First I used the track saw to cut 36mm wide lengths from the 18mm MDF. I then made the jig from one of my old kitchen door fronts (18mm MFC) and some more 18mm MDF. The door front forms the base of the jig with a piece of MDF screwed to it as the guide for cutting the rebate in the 36mm wide face of the moulding. The wedge holds the workpiece firmly against the guide.



The track then sits on the guide and overlaps onto the workpiece, I set the exact cutting line with two pieces of scrap 12mm ply which I joined to provide the distance of 8mm (plus kerf) from the edge of the track.




That’s the first cut made at a depth of 8mm. The next step is the cut in the 36mm wide face of the moulding. I made another piece of MDF to sit exactly on top of the bottom guide, located with 2 dowels so it goes on and off easily.



Now the guide is 36mm high, so corresponds exactly with the height of the workpiece. This is wedged in place, cut line of 8mm from the edge established, then the cut made to a depth of 28mm.

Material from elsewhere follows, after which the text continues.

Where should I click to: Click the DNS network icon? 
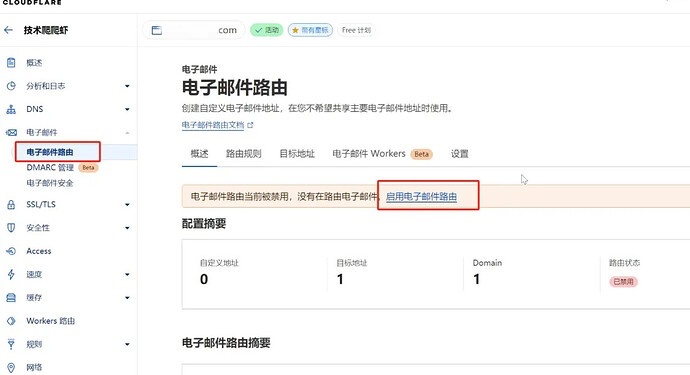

I find this method quick, easy accurate and repeatable. First effort is OK, I may move on to solid wood but TBH the MDF seems strong and of course very stable so won’t warp. It’s not exactly fine woodwork but I am chuffed that I can put the track saw to a use not usually associated with it. This is the final result, mitred with Nobex saw, glued and clamped, then secured at corners with V nails. Still quite rough but should be OK when cut edges of MDF sized with PVA, sanded, and sprayed.

 
Sorry folks, I set up a new album in photo bucket and didn't realise this would break the link to the photos. Back now.